Игорь Смирнов "Второе начало (в искусстве и социокультурной истории)". "НЛО", 2022

Oct 23, 2024 00:54

Эту рецензию я написал не обычным своим способом, обобщив прочитанное после окончания чтения, но, раз уж материал здесь подается рассыпчатым способом по принципу «клади рядом», я записывал свои впечатления после каждой отдельной части. Складывая целое из предварительных фрагментов.

Итак, «Второе начало» - псевдоним нашего ментального «инобытия», одна из фундаментальных категорий человеческого существования, отличающего нас от животных.
Возникает оно из-за внимания к жизни предков, существующее в нашей голове.
То есть, это возможность к субъективности, осознанности, абстрактному мышлению, построению внутри извилин больших, многослойных артефактов и структур, вроде кино или литературы.

«Человек, конечно же, не творец бытия - на эту роль он в режиссерской манере назначает трансгуманного демиурга. То, что человек создает, есть инобытие. Именно оно подлинно событийно, представляя собой то второе начало всего что есть, которое открывает возможность помыслить бытие происходящим, начинающимся, составляя основание хотя бы и не для него самого, но все же для охвата умственным взором…» (29)

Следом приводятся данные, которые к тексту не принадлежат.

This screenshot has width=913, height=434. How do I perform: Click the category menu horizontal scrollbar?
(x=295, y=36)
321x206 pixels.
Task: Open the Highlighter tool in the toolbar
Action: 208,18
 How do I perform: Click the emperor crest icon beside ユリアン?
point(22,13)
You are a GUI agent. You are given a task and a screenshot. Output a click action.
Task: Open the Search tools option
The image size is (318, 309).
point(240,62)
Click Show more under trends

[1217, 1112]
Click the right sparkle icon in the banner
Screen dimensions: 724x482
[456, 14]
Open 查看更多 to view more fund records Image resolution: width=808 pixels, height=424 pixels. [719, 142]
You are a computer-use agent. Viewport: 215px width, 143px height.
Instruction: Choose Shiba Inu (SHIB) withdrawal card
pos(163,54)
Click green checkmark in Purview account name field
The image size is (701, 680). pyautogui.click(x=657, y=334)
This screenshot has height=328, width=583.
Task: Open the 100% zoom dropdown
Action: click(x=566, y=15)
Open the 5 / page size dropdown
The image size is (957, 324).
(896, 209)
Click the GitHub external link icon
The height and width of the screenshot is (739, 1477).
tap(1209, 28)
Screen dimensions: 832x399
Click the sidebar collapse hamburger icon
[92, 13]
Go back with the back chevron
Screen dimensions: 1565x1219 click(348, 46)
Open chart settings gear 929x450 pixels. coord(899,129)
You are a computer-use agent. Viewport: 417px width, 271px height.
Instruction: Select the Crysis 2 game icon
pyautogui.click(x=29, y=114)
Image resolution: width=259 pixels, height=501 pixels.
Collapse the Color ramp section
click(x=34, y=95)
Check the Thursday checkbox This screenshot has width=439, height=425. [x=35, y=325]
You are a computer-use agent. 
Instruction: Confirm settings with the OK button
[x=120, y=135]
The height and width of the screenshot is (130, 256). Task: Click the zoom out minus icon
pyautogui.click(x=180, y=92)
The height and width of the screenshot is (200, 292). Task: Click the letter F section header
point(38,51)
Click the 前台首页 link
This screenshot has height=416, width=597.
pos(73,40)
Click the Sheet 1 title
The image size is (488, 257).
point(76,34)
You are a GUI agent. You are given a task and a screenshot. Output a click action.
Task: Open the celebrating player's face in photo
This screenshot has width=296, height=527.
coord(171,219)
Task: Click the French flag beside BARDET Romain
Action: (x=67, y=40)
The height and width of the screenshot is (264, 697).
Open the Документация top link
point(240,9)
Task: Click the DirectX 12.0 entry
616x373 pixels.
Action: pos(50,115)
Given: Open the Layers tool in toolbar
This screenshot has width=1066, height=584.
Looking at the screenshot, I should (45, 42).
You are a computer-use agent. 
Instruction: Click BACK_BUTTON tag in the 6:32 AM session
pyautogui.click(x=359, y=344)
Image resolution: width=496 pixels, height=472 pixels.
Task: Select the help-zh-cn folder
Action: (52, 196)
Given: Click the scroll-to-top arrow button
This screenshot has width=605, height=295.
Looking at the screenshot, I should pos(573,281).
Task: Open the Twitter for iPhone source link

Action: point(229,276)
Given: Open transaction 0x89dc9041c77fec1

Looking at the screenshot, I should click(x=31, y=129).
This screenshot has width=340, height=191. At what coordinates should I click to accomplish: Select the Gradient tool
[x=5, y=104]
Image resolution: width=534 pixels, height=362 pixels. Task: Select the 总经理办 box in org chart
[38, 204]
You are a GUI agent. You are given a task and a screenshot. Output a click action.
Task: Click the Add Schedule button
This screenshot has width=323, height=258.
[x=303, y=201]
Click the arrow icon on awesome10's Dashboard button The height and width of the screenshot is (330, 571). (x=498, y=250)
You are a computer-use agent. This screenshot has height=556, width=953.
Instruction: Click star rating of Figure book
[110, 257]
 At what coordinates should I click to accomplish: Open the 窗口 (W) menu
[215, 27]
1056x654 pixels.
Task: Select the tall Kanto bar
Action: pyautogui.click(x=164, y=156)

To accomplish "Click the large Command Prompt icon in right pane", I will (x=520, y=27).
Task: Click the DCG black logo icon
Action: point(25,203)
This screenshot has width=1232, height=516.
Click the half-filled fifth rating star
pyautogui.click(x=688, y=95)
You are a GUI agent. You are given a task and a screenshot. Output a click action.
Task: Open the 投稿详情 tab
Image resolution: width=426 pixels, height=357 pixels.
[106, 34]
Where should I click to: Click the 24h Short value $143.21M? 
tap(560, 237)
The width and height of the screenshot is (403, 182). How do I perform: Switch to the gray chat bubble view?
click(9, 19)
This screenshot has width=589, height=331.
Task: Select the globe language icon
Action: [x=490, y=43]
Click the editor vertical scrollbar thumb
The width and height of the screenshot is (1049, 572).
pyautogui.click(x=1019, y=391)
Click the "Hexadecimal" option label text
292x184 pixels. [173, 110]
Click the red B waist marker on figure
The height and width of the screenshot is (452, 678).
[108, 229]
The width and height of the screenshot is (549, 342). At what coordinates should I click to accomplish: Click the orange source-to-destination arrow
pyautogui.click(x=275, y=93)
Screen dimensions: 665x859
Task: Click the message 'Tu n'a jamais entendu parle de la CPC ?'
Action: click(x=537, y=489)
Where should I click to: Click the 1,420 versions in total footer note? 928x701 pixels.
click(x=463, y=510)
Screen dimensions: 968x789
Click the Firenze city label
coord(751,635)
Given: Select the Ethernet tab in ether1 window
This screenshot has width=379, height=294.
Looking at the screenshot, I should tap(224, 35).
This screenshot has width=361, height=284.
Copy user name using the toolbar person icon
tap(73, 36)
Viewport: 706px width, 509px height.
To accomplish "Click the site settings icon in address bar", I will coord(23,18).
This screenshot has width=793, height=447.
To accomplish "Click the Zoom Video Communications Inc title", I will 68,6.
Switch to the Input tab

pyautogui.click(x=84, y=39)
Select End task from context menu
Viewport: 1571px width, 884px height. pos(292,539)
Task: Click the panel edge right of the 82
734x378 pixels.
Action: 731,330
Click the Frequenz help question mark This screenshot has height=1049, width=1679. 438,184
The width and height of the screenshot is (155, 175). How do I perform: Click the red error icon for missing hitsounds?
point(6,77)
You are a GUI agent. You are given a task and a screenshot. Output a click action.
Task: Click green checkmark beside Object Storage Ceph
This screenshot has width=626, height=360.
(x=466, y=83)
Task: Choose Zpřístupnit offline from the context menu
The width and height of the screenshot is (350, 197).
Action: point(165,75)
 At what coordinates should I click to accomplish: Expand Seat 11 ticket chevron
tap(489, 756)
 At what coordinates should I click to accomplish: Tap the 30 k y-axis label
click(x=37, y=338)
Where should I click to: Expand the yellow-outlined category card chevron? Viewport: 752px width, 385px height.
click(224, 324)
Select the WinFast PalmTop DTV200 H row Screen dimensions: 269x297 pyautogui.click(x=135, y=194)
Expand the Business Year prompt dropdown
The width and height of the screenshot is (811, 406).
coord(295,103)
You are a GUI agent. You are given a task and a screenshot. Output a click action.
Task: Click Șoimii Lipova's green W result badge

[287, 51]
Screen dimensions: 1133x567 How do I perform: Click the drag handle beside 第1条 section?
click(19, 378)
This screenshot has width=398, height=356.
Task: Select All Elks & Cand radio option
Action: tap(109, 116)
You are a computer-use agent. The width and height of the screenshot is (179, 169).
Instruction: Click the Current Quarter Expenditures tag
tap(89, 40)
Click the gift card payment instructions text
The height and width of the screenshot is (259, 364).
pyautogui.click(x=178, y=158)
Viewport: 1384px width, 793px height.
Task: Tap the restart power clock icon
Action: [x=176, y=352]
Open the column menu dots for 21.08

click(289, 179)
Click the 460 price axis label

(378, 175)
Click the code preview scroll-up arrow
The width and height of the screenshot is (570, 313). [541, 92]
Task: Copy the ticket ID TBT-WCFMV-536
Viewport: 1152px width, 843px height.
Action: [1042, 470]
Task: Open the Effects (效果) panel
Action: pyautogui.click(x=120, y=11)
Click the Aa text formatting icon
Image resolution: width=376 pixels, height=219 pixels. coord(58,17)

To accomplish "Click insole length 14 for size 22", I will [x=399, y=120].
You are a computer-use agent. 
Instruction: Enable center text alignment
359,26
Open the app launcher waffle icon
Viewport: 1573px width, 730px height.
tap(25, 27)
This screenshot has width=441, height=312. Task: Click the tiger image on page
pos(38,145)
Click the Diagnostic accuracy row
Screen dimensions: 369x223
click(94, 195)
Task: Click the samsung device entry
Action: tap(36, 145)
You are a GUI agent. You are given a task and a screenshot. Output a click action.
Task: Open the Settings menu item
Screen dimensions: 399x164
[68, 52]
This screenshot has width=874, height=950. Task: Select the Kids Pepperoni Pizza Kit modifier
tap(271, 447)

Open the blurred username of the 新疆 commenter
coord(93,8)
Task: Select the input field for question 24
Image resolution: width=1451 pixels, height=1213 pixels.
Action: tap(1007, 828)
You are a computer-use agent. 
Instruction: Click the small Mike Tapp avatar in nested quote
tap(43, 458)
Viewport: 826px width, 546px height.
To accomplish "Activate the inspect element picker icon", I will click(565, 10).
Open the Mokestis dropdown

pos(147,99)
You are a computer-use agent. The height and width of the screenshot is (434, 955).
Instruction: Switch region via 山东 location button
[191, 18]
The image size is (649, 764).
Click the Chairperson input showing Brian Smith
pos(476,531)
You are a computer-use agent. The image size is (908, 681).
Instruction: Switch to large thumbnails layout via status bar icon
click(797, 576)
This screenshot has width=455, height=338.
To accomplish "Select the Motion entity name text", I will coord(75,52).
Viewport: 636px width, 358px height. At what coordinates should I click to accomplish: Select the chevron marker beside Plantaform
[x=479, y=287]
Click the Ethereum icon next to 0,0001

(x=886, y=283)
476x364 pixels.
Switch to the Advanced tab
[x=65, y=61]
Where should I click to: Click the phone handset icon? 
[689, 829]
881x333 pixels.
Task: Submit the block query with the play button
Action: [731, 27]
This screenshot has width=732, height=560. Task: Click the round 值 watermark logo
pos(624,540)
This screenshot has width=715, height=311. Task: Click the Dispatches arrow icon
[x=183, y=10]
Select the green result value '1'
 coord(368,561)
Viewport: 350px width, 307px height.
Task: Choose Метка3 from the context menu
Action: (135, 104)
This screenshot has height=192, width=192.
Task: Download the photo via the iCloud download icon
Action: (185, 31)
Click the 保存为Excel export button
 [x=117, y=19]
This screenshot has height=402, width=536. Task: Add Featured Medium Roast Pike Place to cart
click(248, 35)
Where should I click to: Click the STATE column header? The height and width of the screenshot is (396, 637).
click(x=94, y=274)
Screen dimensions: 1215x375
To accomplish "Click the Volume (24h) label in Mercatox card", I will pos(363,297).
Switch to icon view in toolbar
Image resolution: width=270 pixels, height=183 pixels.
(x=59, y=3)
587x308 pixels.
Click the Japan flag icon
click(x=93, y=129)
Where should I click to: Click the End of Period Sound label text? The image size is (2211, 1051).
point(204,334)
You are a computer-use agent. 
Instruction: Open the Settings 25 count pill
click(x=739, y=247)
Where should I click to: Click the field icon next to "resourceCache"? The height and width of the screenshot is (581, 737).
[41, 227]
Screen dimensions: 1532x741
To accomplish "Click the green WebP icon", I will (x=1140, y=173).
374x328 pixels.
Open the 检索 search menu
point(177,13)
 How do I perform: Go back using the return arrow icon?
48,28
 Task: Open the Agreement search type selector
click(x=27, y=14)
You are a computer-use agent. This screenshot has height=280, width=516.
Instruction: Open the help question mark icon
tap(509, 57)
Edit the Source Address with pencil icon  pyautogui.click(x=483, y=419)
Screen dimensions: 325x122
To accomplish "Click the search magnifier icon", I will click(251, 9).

Второе начало - это умение жить не только в жизни (в том, что перед глазами), но и в истории, то есть в некоторой заочности неочевидных умственных материй, осознаваемых (простраиваемых) причинно-следственных связей, предполагающих учет каких-то совсем уже отвлеченных континуумов.

Это осознанное понимание и развитие материй не первого (обеспечивающего существование) порядка - строения и структуры социума и его культуры (искусства), квинтэссенцией чего, кажется, являются государство и церковь, философия и литература, находящиеся в диалектическом, диалогическом единстве.

Когда средой естественного существования человека становится именно что не естественное (не бессобытийно биологическое, не природное и не первородное - в руссоистском смысле), но отвлеченное, способное жить среди внешне никак себя не проявляющих, незримых, заочных координат.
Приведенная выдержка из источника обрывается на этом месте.